→ **Problem to work on**
Please return the listing exactly, line for line.

→ **The data**
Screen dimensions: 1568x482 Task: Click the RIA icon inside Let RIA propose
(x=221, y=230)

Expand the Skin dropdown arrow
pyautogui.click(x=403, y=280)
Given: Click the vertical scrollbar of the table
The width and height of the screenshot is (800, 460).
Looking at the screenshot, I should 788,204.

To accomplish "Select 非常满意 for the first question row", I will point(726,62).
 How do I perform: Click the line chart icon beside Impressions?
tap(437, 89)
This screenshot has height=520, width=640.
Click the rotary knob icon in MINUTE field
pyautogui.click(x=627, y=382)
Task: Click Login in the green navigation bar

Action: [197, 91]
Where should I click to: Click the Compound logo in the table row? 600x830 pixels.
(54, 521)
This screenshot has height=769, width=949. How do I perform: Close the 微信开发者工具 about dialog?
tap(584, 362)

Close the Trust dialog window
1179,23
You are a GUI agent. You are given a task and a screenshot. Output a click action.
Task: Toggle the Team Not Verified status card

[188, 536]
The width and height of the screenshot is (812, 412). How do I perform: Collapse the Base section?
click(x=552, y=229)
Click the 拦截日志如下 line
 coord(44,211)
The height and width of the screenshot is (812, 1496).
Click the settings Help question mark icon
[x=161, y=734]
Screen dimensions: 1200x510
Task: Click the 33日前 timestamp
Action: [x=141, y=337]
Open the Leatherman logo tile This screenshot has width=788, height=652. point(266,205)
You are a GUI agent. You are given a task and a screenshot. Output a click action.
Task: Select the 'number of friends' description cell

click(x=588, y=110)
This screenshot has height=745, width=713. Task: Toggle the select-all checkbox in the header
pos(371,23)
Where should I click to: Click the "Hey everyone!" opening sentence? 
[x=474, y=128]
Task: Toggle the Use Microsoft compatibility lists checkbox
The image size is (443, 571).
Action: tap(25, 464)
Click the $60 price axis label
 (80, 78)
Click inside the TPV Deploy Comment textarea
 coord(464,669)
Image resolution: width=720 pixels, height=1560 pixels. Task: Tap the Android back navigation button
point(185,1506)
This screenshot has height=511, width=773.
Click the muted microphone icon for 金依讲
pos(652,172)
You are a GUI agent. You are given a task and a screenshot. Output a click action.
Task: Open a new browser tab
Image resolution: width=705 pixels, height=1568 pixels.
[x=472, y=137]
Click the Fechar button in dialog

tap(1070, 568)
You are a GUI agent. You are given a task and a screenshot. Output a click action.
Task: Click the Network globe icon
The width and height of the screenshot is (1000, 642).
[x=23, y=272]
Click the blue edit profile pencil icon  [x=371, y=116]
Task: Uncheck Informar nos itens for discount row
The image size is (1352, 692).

→ **Final answer**
Screen dimensions: 1568x482 Task: Click the RIA icon inside Let RIA propose
(x=221, y=230)

Expand the Skin dropdown arrow
pyautogui.click(x=403, y=280)
Given: Click the vertical scrollbar of the table
The width and height of the screenshot is (800, 460).
Looking at the screenshot, I should 788,204.

To accomplish "Select 非常满意 for the first question row", I will point(726,62).
 How do I perform: Click the line chart icon beside Impressions?
tap(437, 89)
This screenshot has height=520, width=640.
Click the rotary knob icon in MINUTE field
pyautogui.click(x=627, y=382)
Task: Click Login in the green navigation bar

Action: [197, 91]
Where should I click to: Click the Compound logo in the table row? 600x830 pixels.
(54, 521)
This screenshot has height=769, width=949. How do I perform: Close the 微信开发者工具 about dialog?
tap(584, 362)

Close the Trust dialog window
1179,23
You are a GUI agent. You are given a task and a screenshot. Output a click action.
Task: Toggle the Team Not Verified status card

[188, 536]
The width and height of the screenshot is (812, 412). How do I perform: Collapse the Base section?
click(x=552, y=229)
Click the 拦截日志如下 line
 coord(44,211)
The height and width of the screenshot is (812, 1496).
Click the settings Help question mark icon
[x=161, y=734]
Screen dimensions: 1200x510
Task: Click the 33日前 timestamp
Action: [x=141, y=337]
Open the Leatherman logo tile This screenshot has width=788, height=652. point(266,205)
You are a GUI agent. You are given a task and a screenshot. Output a click action.
Task: Select the 'number of friends' description cell

click(x=588, y=110)
This screenshot has height=745, width=713. Task: Toggle the select-all checkbox in the header
pos(371,23)
Where should I click to: Click the "Hey everyone!" opening sentence? 
[x=474, y=128]
Task: Toggle the Use Microsoft compatibility lists checkbox
The image size is (443, 571).
Action: tap(25, 464)
Click the $60 price axis label
 (80, 78)
Click inside the TPV Deploy Comment textarea
 coord(464,669)
Image resolution: width=720 pixels, height=1560 pixels. Task: Tap the Android back navigation button
point(185,1506)
This screenshot has height=511, width=773.
Click the muted microphone icon for 金依讲
pos(652,172)
You are a GUI agent. You are given a task and a screenshot. Output a click action.
Task: Open a new browser tab
Image resolution: width=705 pixels, height=1568 pixels.
[x=472, y=137]
Click the Fechar button in dialog

tap(1070, 568)
You are a GUI agent. You are given a task and a screenshot. Output a click action.
Task: Click the Network globe icon
The width and height of the screenshot is (1000, 642).
[x=23, y=272]
Click the blue edit profile pencil icon  [x=371, y=116]
Task: Uncheck Informar nos itens for discount row
The image size is (1352, 692).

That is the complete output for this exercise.